More and more applications emerged on this technology including Word Lens. After getting acquired by Google, it was made a part of Google Translate mobile app.

Another simultaneous advancement in Image Processing, has also made it possible now to replace the text on the image with the translated text and create a new image altogether.

==History==
The development of the image translation service springs from the advances in OCR technology (miniaturization and reduction of memory resources consumed) enabling text scanning on mobile telephones.

Among the first to announce mobile software capable of “reading” text using the mobile device's camera is International Wireless Inc. who in February 2003 released their “CheckPoint” and “WebPoint” applications. “CheckPoint” reads critical symbolic information on checks and is aimed at reducing losses that mobile merchants suffer from “bounced” checks by scanning the MICR number on the bottom of a check, while “WebPoint” enables the visual recognition and decoding of printed URL's, which are then opened by the device's web browser.

The first commercial release of a mobile text scanner, however, took place in December 2004 when Vodafone and Sharp began selling the 902SH mobile which was the first to feature a 2 megapixel digital camera with optical zoom. Among the device's various multimedia features was the built-in text/bar code/QR code scanner. The text scanner function could handle up to 60 alphabetical characters simultaneously. The scanned text could be then sent as an email or SMS message, added as a dictionary entry or, in the case of scanned URLs, opened via the device's web browser. All subsequent Sharp mobiles feature the text scanner functionality.

In September 2005, NEC Corporation and the Nara Institute of Science and Technology in Japan (NAIST) announced new software capable of transforming cameraphones into text scanners. The application differs substantially from similarly equipped mobile telephones in Japan (able to scan businesscards and small bits of text and use OCR to convert that to editable text or to URL addresses) by it ability to scan a whole page. The two companies, however, said they would not release the software commercially before the end of 2008.

Combining the text scanner function with machine translation technology was first made by US company RantNetwork who in July 2007 started selling the Communilator, a machine translation application for mobile devices featuring the Image Translation functionality. Using the built-in camera, the mobile user could take a picture of some printed text, apply OCR to recognize the text and then translate it into any one of over 25 language available.

In April 2008 Nokia showcased their Shoot-to-Translate application for the N73 model which is capable of taking a picture using the device's camera, extracting the text and then translating it. The application only offers Chinese to English translation, and does not handle large segments of text. Nokia said they are in the process of developing their Multiscanner product which, besides scanning text and business cards, would be able to translate between 52 languages.
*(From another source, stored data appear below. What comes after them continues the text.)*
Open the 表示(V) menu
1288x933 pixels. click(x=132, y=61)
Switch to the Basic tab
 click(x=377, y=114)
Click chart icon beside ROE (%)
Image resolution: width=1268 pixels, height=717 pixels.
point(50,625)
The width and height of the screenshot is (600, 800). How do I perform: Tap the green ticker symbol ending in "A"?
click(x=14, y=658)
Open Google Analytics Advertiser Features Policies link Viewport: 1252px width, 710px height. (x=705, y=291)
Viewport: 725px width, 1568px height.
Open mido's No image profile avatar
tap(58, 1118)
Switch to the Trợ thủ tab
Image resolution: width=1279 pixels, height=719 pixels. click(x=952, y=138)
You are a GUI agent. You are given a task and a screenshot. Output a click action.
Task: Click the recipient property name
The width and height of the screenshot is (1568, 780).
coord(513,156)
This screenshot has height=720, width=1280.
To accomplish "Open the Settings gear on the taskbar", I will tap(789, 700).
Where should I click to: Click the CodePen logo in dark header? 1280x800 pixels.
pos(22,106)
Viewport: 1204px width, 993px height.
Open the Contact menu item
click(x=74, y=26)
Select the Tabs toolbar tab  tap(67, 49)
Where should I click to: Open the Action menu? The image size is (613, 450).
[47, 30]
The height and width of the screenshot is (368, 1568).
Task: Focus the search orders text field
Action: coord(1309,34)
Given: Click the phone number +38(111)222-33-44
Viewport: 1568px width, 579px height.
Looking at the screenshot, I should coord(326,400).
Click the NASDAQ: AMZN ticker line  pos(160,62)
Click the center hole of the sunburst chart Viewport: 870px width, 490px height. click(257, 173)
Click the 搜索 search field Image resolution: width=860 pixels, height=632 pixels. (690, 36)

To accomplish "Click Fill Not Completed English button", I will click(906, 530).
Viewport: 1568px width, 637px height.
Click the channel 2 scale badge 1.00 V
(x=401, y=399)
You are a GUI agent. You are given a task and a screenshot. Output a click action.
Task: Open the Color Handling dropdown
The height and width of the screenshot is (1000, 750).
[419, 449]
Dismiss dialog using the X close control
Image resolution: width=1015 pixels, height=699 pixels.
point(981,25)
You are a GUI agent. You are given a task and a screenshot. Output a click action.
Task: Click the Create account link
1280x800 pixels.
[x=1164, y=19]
Again in April 2008, Korean company Unichal Inc. released their handheld Dixau text scanner capable of scanning and recognizing English text and then translating it into Korean using online translation tools such as Wikipedia or Google Translate. The device is connected to a PC or a laptop via the USB port.

In February 2009, Bulgarian company Interlecta presented at the Mobile World Congress in Barcelona their mobile translator including image recognition and speech synthesis. The application handles all European languages along with Chinese, Japanese and Korean. The software connects to a server over the Internet to accomplish the image recognition and the translation.

In May 2014, Google acquired Word Lens to improve the quality of visual and voice translation. It is able to scan text or picture with one's device and have it translated instantly.

Since the OCR has been improving many companies or website started combining OCR and translation, to read the text from an image and show the translated text.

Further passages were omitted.